The letters in the anagram ICAO stands for International Civil Aviation Organisation and it is a specialised body within the United Nations dedicated to air travel safety.
The ICAO was set up when the Second World War was still at the peak in 1944. Its mission is to manage the implementation of the Chicago Convention which is related to international civil aviation.
The ICAO works in tandem with the 191 states which are members of the United Nations as well as aviation industry players to find agreement on common international standards that all operators in the sky should safeguard and implement.
Following meetings with all the concerned ICAO will draw up officials letters that contain the International Civil Aviation Standards and Recommended Practices. Once these are drafted, they are then transposed into national law around the world and a common legal framework is observed by all signatories around the world. There are 100,000 flights that operate around the world every single day and if it wasn’t for the ICAO forging a common position for everyone to observe, this would not be possible, at least not without hundreds of accidents on a daily basis.

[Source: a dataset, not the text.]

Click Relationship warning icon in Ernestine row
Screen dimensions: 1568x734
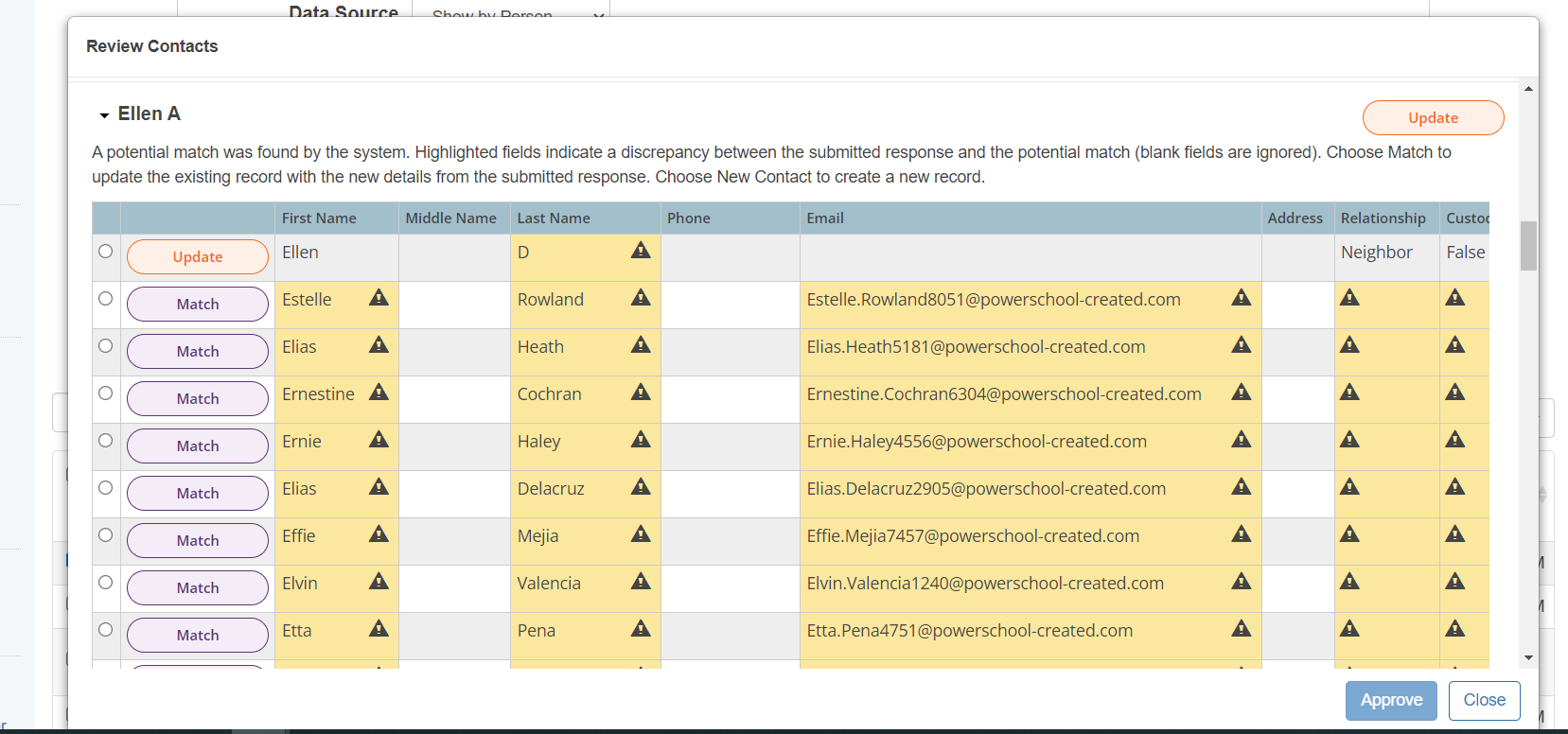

The ICAO is also heavily involved with industry players, such as aviation companies that construct aircraft to be kept in the loop about developing technologies. Because the ICAO has to forge a way ahead on future guidelines and legislations, it is imperative that it keeps one step ahead so there is no backlog once new technological advancements are rolled out. This can include anything from avionics to the actual material which aircrafts are made out of. One issue that came to light recently was a fault with the lithium batteries on a new breed of passenger planes which the ICAO had to work on in order to establish new global safety procedures.